• Problem details
Convert all of the records into a numbered list, one line per item, and leave out any blank lines.

• Available data
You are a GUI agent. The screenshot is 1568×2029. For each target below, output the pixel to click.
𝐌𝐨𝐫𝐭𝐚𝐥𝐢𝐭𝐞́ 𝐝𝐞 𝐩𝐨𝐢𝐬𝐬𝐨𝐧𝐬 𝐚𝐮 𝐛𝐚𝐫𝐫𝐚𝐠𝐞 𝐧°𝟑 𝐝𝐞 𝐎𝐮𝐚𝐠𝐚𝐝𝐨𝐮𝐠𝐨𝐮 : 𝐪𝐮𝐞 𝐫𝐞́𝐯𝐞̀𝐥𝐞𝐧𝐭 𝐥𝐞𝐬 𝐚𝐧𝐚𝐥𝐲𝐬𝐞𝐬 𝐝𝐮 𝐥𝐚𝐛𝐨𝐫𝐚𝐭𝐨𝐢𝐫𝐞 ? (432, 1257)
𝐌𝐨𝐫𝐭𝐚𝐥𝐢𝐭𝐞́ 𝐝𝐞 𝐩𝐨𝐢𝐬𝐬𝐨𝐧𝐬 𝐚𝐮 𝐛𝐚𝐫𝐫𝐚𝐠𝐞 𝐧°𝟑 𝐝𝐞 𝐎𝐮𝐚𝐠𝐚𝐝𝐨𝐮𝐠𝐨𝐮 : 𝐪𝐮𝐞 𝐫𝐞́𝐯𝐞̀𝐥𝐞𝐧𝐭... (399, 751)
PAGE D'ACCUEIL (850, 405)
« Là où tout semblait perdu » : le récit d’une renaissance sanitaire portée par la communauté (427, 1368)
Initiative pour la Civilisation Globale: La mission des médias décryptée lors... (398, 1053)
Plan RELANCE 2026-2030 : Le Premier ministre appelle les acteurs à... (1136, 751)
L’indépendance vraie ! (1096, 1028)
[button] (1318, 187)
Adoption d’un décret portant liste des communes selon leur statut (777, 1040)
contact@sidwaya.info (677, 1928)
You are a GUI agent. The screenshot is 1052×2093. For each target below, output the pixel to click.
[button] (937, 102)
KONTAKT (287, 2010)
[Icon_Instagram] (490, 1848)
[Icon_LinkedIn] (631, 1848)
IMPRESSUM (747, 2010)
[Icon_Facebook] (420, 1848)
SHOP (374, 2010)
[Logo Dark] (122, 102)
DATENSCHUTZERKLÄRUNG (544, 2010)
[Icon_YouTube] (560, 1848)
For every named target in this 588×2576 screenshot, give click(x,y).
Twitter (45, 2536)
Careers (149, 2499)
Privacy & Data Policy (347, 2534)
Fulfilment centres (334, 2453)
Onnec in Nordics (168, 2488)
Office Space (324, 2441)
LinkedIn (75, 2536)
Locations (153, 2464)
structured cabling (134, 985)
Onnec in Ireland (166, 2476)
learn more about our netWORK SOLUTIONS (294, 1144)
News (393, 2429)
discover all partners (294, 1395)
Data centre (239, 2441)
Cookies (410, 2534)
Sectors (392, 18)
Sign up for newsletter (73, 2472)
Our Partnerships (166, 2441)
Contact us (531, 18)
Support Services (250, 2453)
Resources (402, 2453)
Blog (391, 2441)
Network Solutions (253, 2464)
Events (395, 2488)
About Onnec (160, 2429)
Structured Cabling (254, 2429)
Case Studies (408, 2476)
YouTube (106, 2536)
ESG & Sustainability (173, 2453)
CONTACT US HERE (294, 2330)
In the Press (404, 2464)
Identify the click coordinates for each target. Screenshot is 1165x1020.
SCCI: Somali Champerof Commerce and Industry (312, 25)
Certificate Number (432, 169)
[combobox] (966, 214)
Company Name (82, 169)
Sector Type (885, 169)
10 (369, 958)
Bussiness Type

• Response to this exercise
1. You are a GUI agent. The screenshot is 1568×2029. For each target below, output the pixel to click.
2. 𝐌𝐨𝐫𝐭𝐚𝐥𝐢𝐭𝐞́ 𝐝𝐞 𝐩𝐨𝐢𝐬𝐬𝐨𝐧𝐬 𝐚𝐮 𝐛𝐚𝐫𝐫𝐚𝐠𝐞 𝐧°𝟑 𝐝𝐞 𝐎𝐮𝐚𝐠𝐚𝐝𝐨𝐮𝐠𝐨𝐮 : 𝐪𝐮𝐞 𝐫𝐞́𝐯𝐞̀𝐥𝐞𝐧𝐭 𝐥𝐞𝐬 𝐚𝐧𝐚𝐥𝐲𝐬𝐞𝐬 𝐝𝐮 𝐥𝐚𝐛𝐨𝐫𝐚𝐭𝐨𝐢𝐫𝐞 ? (432, 1257)
3. 𝐌𝐨𝐫𝐭𝐚𝐥𝐢𝐭𝐞́ 𝐝𝐞 𝐩𝐨𝐢𝐬𝐬𝐨𝐧𝐬 𝐚𝐮 𝐛𝐚𝐫𝐫𝐚𝐠𝐞 𝐧°𝟑 𝐝𝐞 𝐎𝐮𝐚𝐠𝐚𝐝𝐨𝐮𝐠𝐨𝐮 : 𝐪𝐮𝐞 𝐫𝐞́𝐯𝐞̀𝐥𝐞𝐧𝐭... (399, 751)
4. PAGE D'ACCUEIL (850, 405)
5. « Là où tout semblait perdu » : le récit d’une renaissance sanitaire portée par la communauté (427, 1368)
6. Initiative pour la Civilisation Globale: La mission des médias décryptée lors... (398, 1053)
7. Plan RELANCE 2026-2030 : Le Premier ministre appelle les acteurs à... (1136, 751)
8. L’indépendance vraie ! (1096, 1028)
9. [button] (1318, 187)
10. Adoption d’un décret portant liste des communes selon leur statut (777, 1040)
11. contact@sidwaya.info (677, 1928)
12. You are a GUI agent. The screenshot is 1052×2093. For each target below, output the pixel to click.
13. [button] (937, 102)
14. KONTAKT (287, 2010)
15. [Icon_Instagram] (490, 1848)
16. [Icon_LinkedIn] (631, 1848)
17. IMPRESSUM (747, 2010)
18. [Icon_Facebook] (420, 1848)
19. SHOP (374, 2010)
20. [Logo Dark] (122, 102)
21. DATENSCHUTZERKLÄRUNG (544, 2010)
22. [Icon_YouTube] (560, 1848)
23. For every named target in this 588×2576 screenshot, give click(x,y).
24. Twitter (45, 2536)
25. Careers (149, 2499)
26. Privacy & Data Policy (347, 2534)
27. Fulfilment centres (334, 2453)
28. Onnec in Nordics (168, 2488)
29. Office Space (324, 2441)
30. LinkedIn (75, 2536)
31. Locations (153, 2464)
32. structured cabling (134, 985)
33. Onnec in Ireland (166, 2476)
34. learn more about our netWORK SOLUTIONS (294, 1144)
35. News (393, 2429)
36. discover all partners (294, 1395)
37. Data centre (239, 2441)
38. Cookies (410, 2534)
39. Sectors (392, 18)
40. Sign up for newsletter (73, 2472)
41. Our Partnerships (166, 2441)
42. Contact us (531, 18)
43. Support Services (250, 2453)
44. Resources (402, 2453)
45. Blog (391, 2441)
46. Network Solutions (253, 2464)
47. Events (395, 2488)
48. About Onnec (160, 2429)
49. Structured Cabling (254, 2429)
50. Case Studies (408, 2476)
51. YouTube (106, 2536)
52. ESG & Sustainability (173, 2453)
53. CONTACT US HERE (294, 2330)
54. In the Press (404, 2464)
55. Identify the click coordinates for each target. Screenshot is 1165x1020.
56. SCCI: Somali Champerof Commerce and Industry (312, 25)
57. Certificate Number (432, 169)
58. [combobox] (966, 214)
59. Company Name (82, 169)
60. Sector Type (885, 169)
61. 10 (369, 958)
62. Bussiness Type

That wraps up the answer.